- _Document extract_

Yesterday Rean and I spoke in the Waco 2nd Ward sacrament meeting. We know that some women in the church (including Rean) are somewhat uncomfortable with Mother’s Day because they don’t feel up to the idealized persona of the “perfect Mom.” So rather than focus on the typical Mother’s Day syrup that we sometimes hear, we talked about the gospel. (That’s what sacrament meeting is for, right?) Using scriptures and specific doctrines as an underpinning, Rean spoke about seven lessons she’s learned about marriage and parenting. I spoke about honoring our mothers by honoring our covenants, with special emphasis on the Savior’s “Sermon on the Mount” message from Matthew in the New Testament and Third Nephi in the Book of Mormon.
On Saturday I was asked to join the stake presidency in speaking at the bishops training meeting (also attended by counselors, clerks, and executive secretaries). They invited me to talk about public affairs and “anything else that the spirit may dictate.” I reported on recent progress in the Waco Stake’s organizing its public affairs operation, then told them about the work we’re doing to build relationships of trust with city government, the chamber of commerce, Baylor University, and several non-profit organizations. I told them that Alan Mayfield, the stake’s Public Affairs Director, will soon visit the wards and branches to provide further details on Just Serve and other public affairs initiatives.
For the “additional” part of my message, I talked about the difference between “transactional” and “transformational” leaders. Transactional leaders focus on meetings, reports and other routine things. Transactional work is about administering. Transformational leadership, on the other hand, is about ministering. It’s about inspiring people to understand that they can aspire to and achieve higher performance. Transactional leaders make sure the train runs on time. After that work is done, transformational leadership ensures that the train is on the right track, headed in the right direction, and that everyone who wants to make the journey has a ticket and is on the train. I urged bishops to delegate as much transactional leadership (administrative duties) as possible so they can invest the lion's share of their energy in the transformational (ministering) portion of their leadership role. I ended by telling the story of my first bishop, in the original Waco Ward, who was a wonderful transformational leader and who inspired me (as a recent convert) to be a tireless covenant-keeper rather than only a covenant-maker. I said my bishop understood Section 121 of the Doctrine & Covenants and knew that “reproving with sharpness” does not imply “harshness,” it implies “clarity.” And he knew how to “show forth afterwards an increase of love” after he had reproved or corrected someone. As Christians, we of course want to be kind. But I believe some church leaders mistake lack of courage (or skill) for kindness. Is it “kind” not to hold someone accountable when they fail to perform in the calling with which they’ve been entrusted? Is it “kind” to say nothing and simply release a poor performer “with a vote of thanks,” thereby implying that the poor performance was acceptable? I think not. I will forever be grateful to my first bishop who taught me the difference.

- _Records_
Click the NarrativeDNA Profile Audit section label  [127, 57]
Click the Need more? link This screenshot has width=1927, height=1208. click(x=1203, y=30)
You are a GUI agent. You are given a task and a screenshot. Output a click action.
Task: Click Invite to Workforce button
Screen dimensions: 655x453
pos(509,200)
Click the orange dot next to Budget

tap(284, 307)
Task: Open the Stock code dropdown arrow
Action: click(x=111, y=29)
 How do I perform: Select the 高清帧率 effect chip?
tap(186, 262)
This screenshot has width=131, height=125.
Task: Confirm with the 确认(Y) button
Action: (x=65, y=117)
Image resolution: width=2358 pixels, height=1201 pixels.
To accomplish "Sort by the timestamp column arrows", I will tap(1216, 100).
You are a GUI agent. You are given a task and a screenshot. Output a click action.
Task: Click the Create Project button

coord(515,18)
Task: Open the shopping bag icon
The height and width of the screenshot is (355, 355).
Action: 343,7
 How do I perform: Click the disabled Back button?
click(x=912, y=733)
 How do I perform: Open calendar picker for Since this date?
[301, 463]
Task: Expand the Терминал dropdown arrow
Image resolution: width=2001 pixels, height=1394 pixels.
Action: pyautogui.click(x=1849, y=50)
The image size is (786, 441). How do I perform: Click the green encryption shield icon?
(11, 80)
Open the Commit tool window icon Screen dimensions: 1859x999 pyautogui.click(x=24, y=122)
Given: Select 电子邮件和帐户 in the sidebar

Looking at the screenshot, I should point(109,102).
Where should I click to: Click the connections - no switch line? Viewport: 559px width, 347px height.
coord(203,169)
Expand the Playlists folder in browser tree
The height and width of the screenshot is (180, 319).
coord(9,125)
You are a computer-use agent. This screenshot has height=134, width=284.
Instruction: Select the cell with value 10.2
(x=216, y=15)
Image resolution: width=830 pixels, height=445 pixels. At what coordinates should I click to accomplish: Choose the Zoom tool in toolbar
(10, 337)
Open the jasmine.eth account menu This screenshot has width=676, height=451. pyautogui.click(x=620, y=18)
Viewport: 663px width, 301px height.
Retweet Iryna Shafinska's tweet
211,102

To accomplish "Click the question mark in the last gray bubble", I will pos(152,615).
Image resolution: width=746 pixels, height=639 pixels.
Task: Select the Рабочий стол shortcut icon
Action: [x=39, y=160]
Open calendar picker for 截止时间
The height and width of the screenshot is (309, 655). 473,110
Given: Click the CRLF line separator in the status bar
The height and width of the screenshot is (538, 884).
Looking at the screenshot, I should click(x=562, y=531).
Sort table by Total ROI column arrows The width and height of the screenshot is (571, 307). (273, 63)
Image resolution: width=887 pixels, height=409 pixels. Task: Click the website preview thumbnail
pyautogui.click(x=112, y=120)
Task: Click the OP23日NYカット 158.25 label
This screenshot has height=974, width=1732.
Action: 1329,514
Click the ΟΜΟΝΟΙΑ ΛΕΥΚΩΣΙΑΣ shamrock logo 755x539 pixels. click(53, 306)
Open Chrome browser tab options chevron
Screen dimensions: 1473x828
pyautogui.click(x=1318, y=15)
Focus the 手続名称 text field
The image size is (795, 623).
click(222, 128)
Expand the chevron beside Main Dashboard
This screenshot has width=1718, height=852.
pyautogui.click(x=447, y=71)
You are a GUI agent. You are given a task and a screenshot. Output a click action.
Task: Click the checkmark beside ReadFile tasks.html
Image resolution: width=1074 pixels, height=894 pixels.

- _Task to carry out_
Answer from the blog post on the Waco talks:
(a) In which ward's sacrament meeting did the writer and Rean speak?
(b) Who is named as the stake's Public Affairs Director?
(c) According to the writer, what does "reproving with sharpness" imply?
These entries were drawn from a source separate from the blog post.

- _Task output_
(a) The Waco 2nd Ward.
(b) Alan Mayfield.
(c) Clarity, not harshness.